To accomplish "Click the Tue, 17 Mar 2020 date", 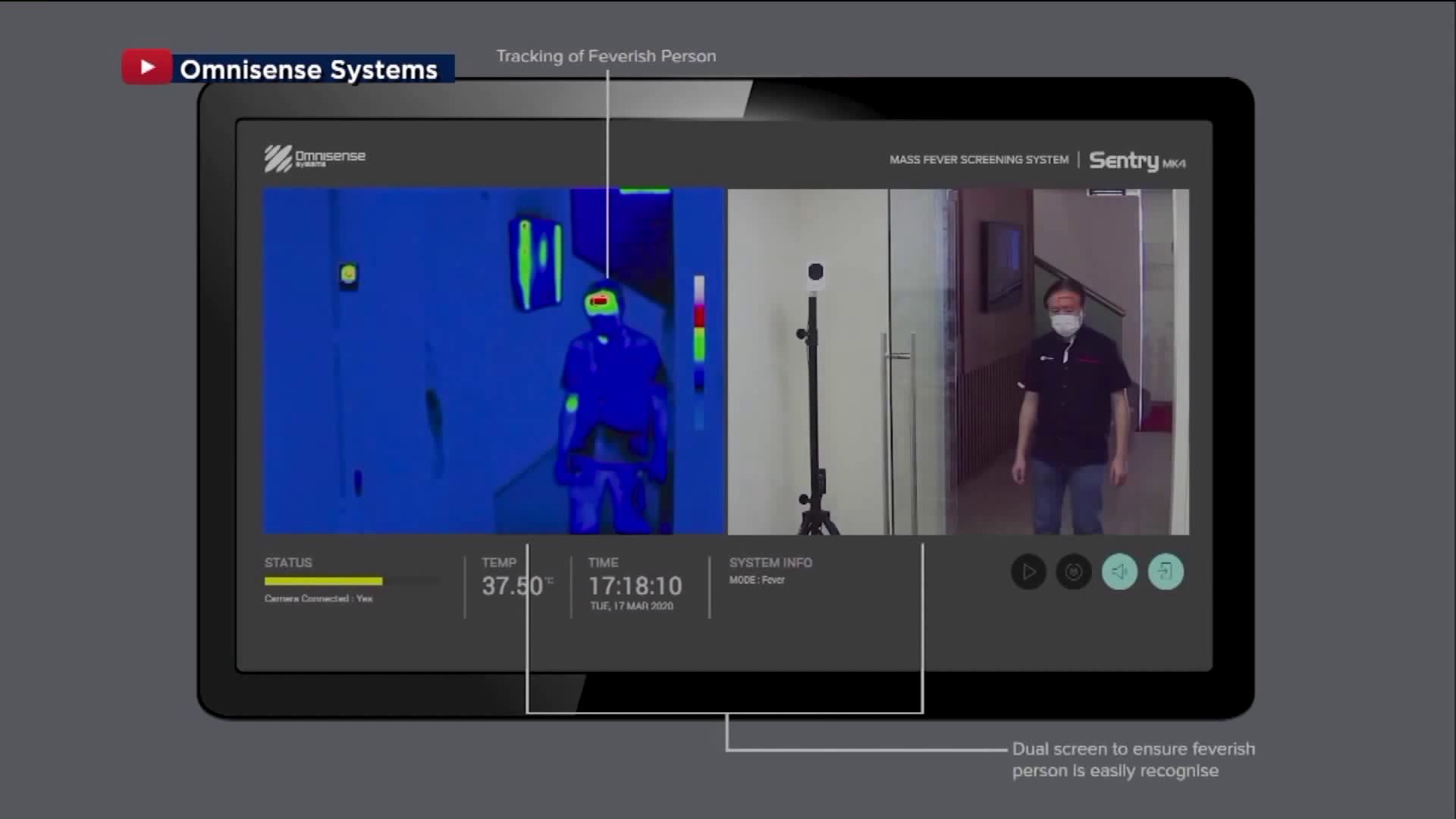I will [x=632, y=606].
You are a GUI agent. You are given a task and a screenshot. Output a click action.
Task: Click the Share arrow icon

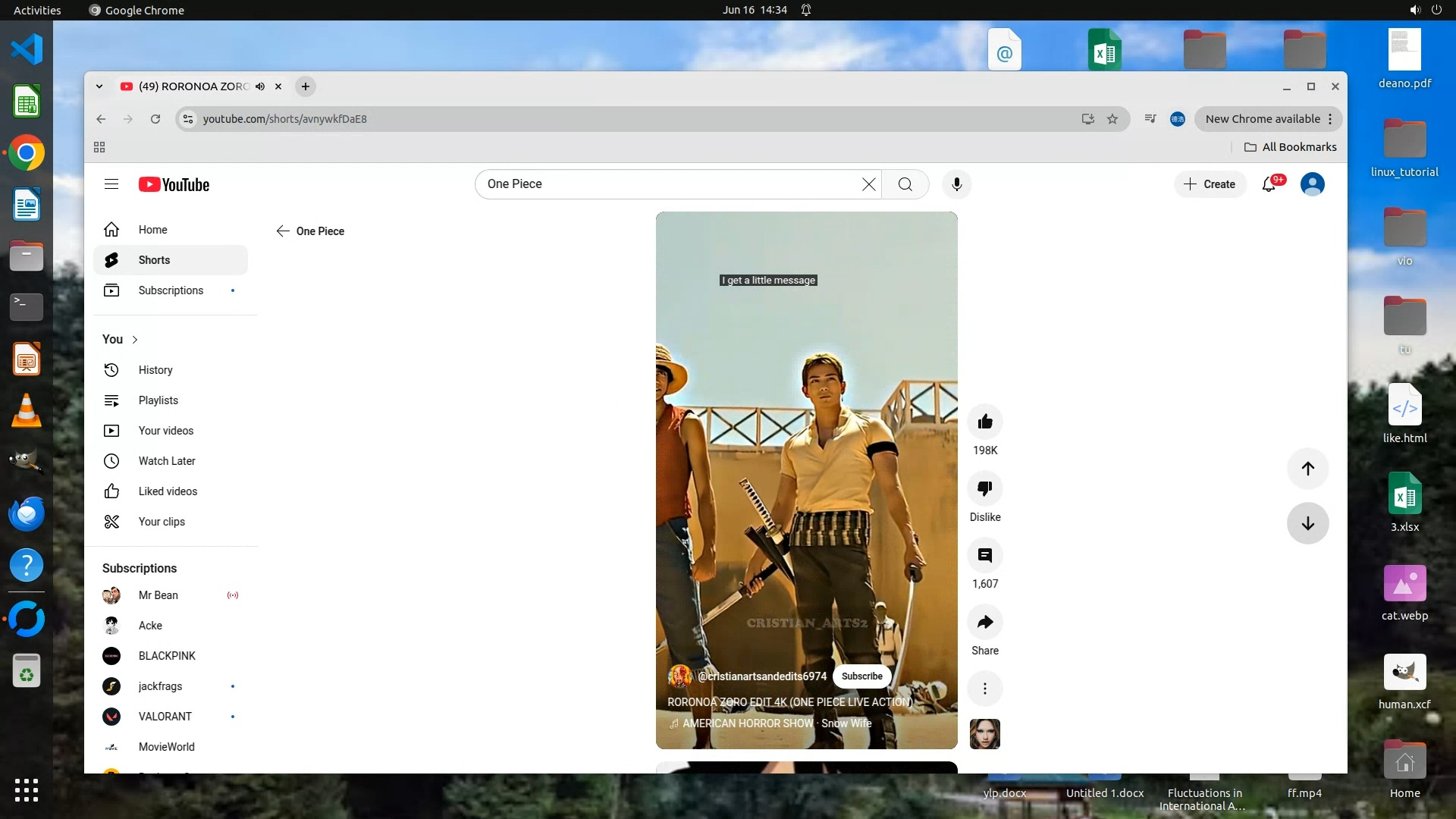click(x=985, y=623)
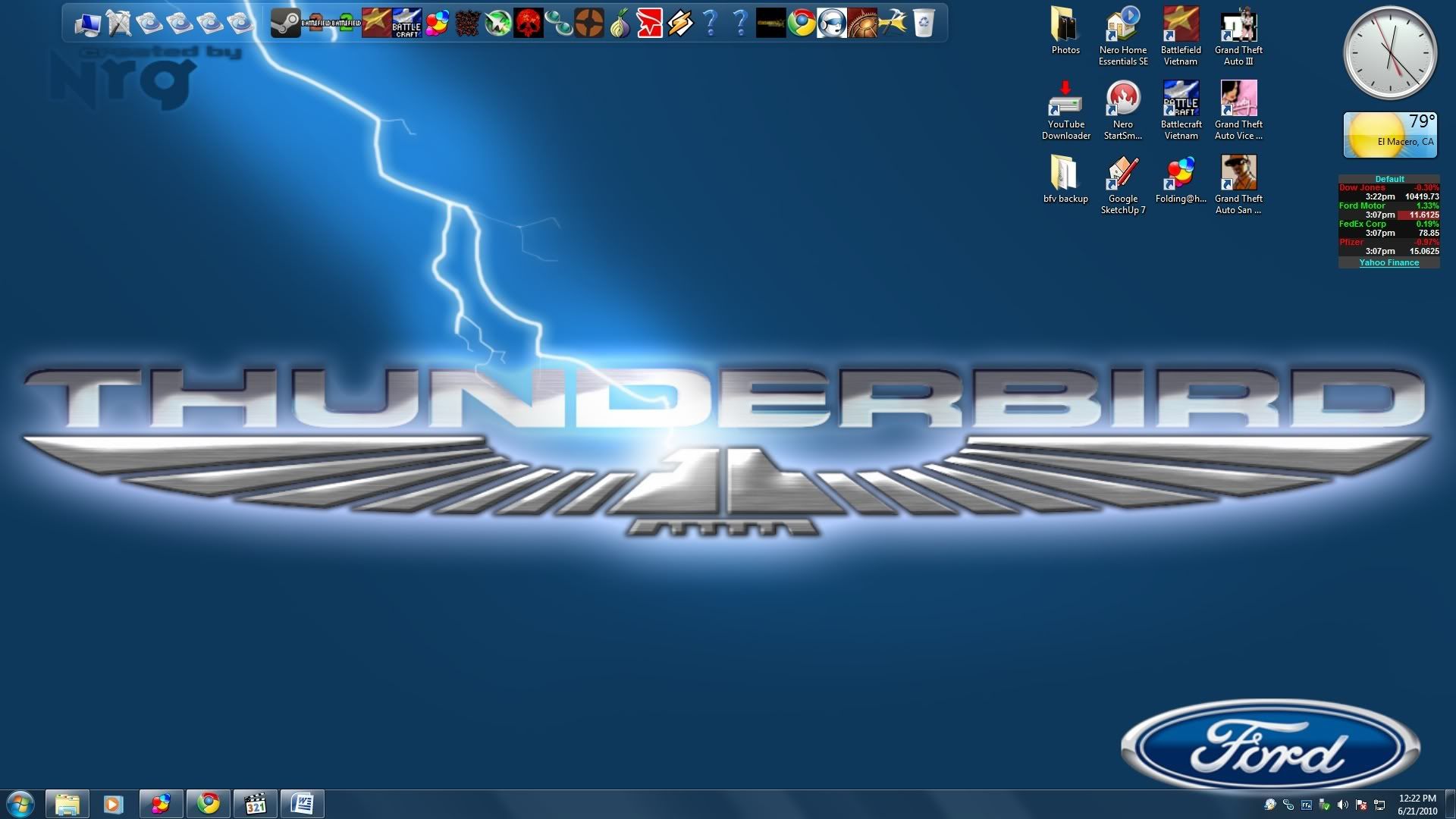1456x819 pixels.
Task: Launch Google Chrome from the top dock
Action: [801, 24]
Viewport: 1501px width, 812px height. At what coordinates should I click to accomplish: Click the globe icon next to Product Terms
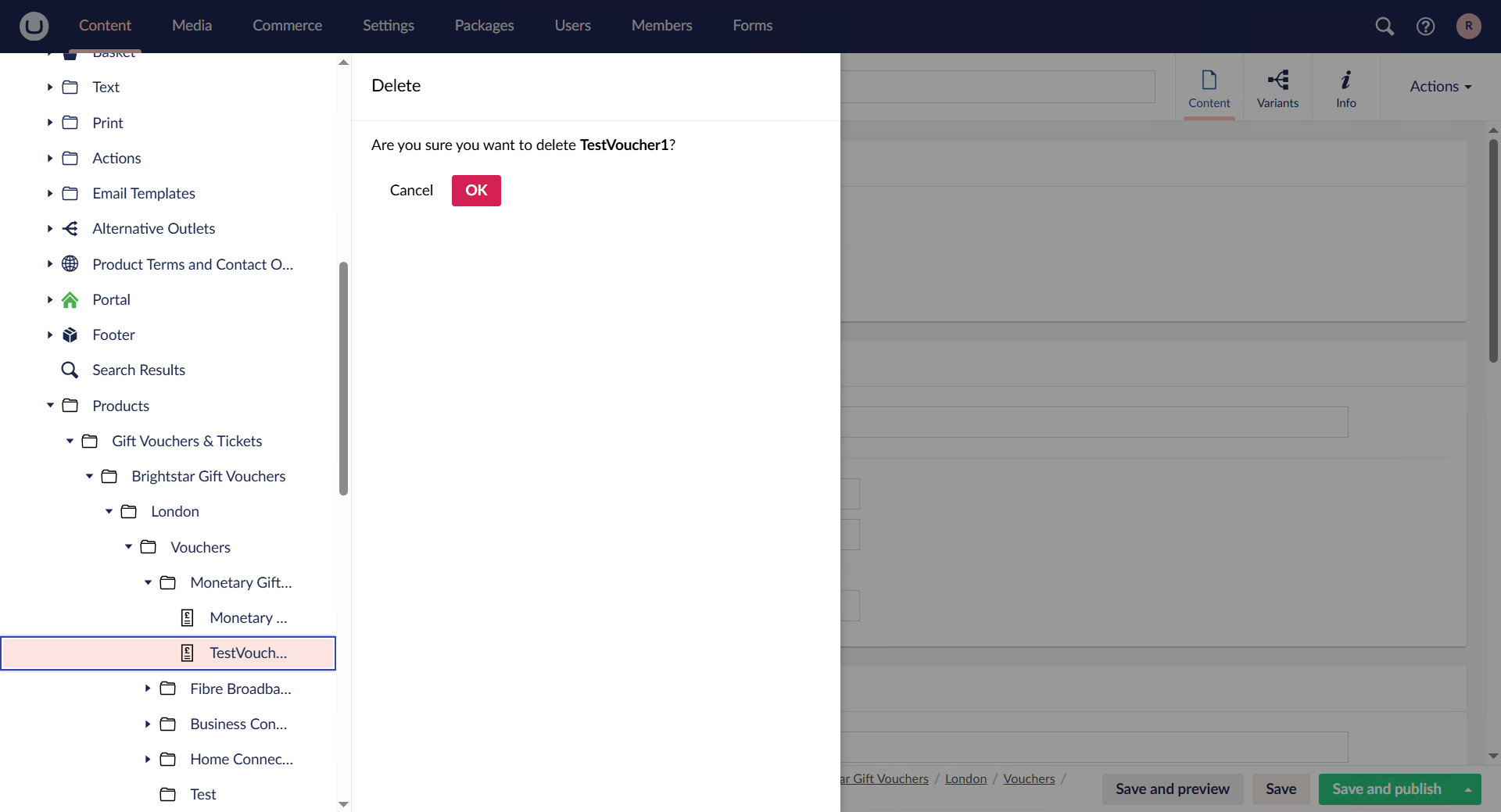click(x=70, y=264)
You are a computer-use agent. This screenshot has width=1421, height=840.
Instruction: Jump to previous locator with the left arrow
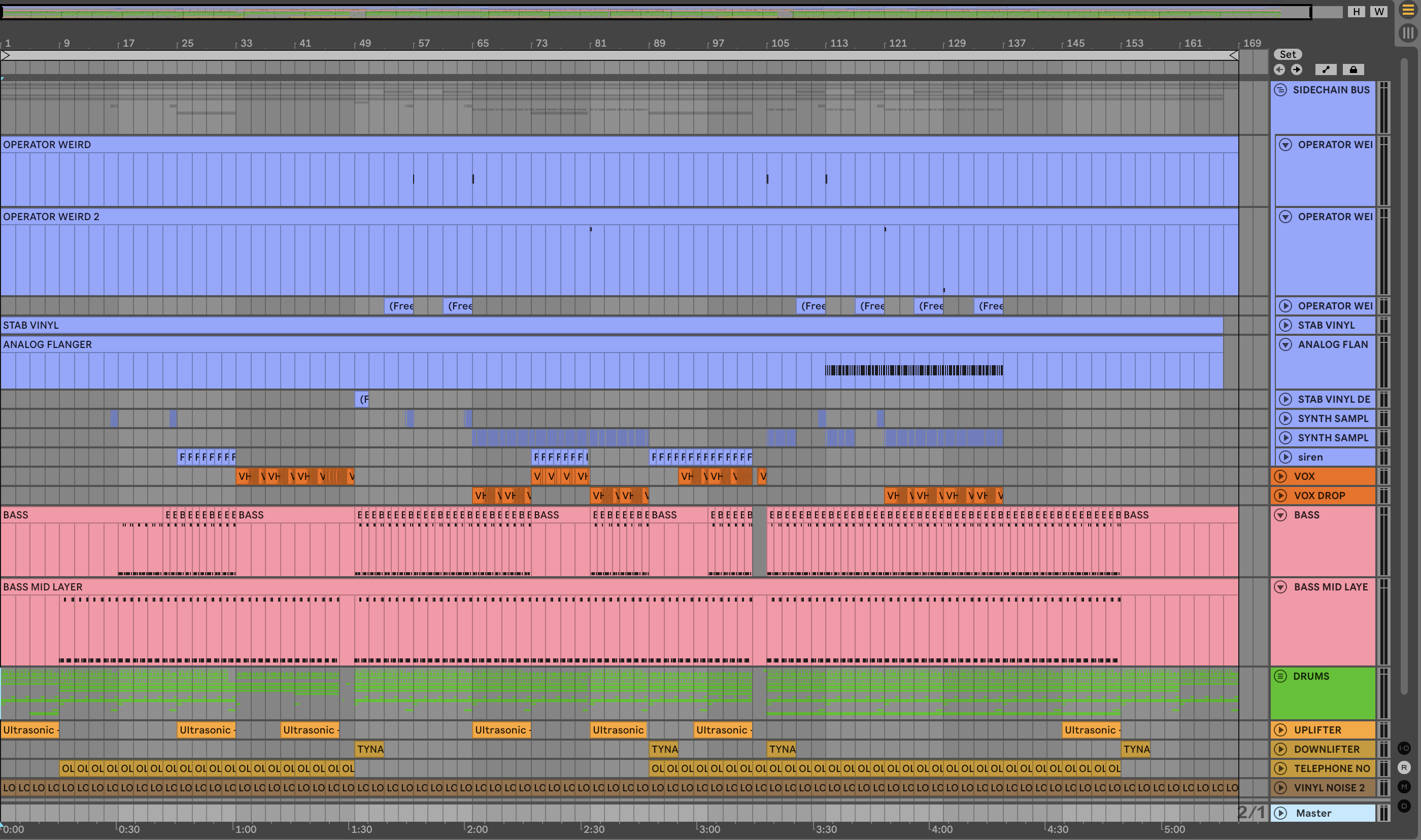[1279, 69]

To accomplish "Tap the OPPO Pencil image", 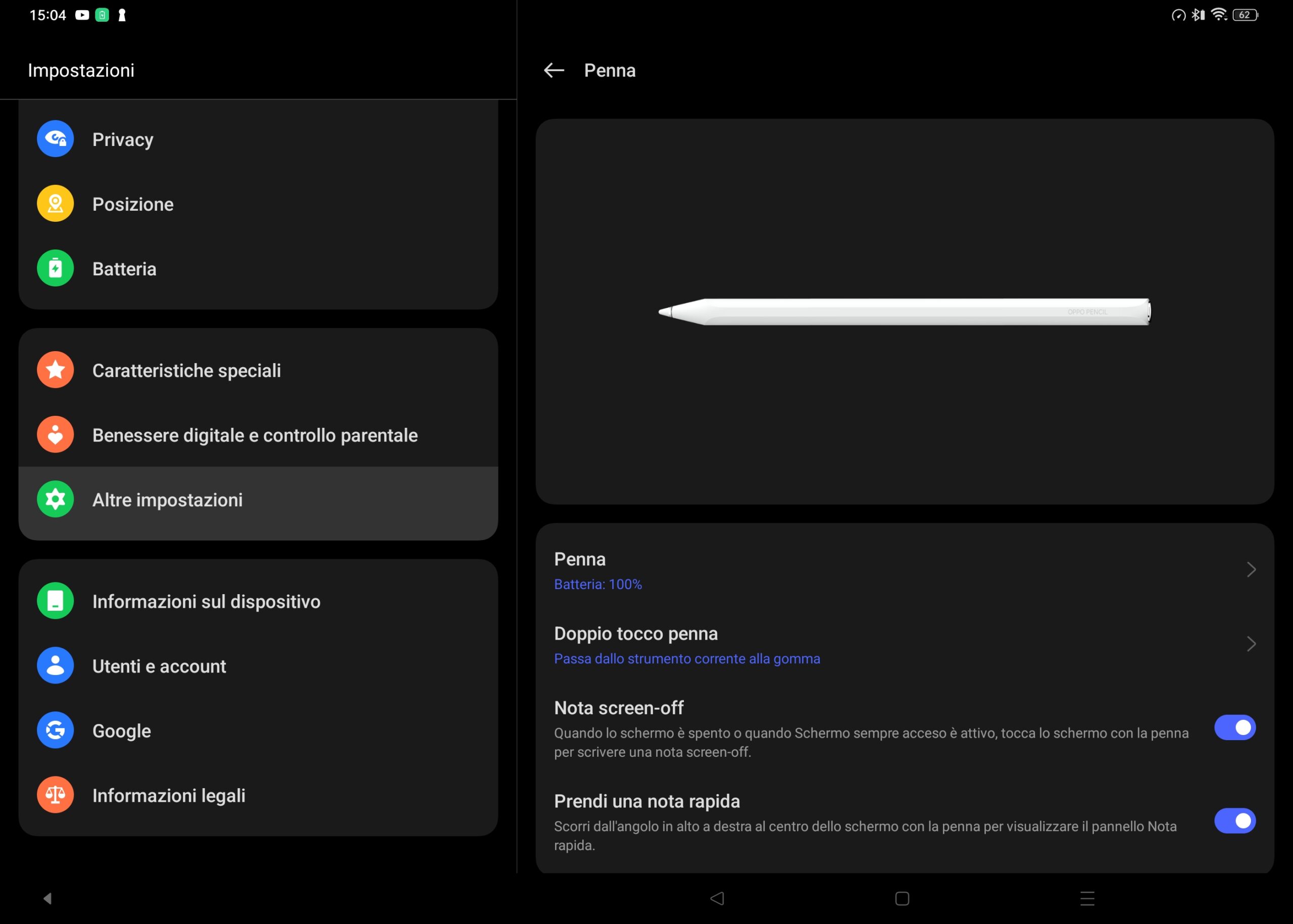I will coord(905,312).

-----

> TASK STATEMENT:
Present each line from the listing that holds the string "screenshot".

> TASK ANSWER:
You are a GUI agent. You are given a task and a screenshot. Output a click action.
You are a computer-use agent. This screenshot has width=1421, height=840.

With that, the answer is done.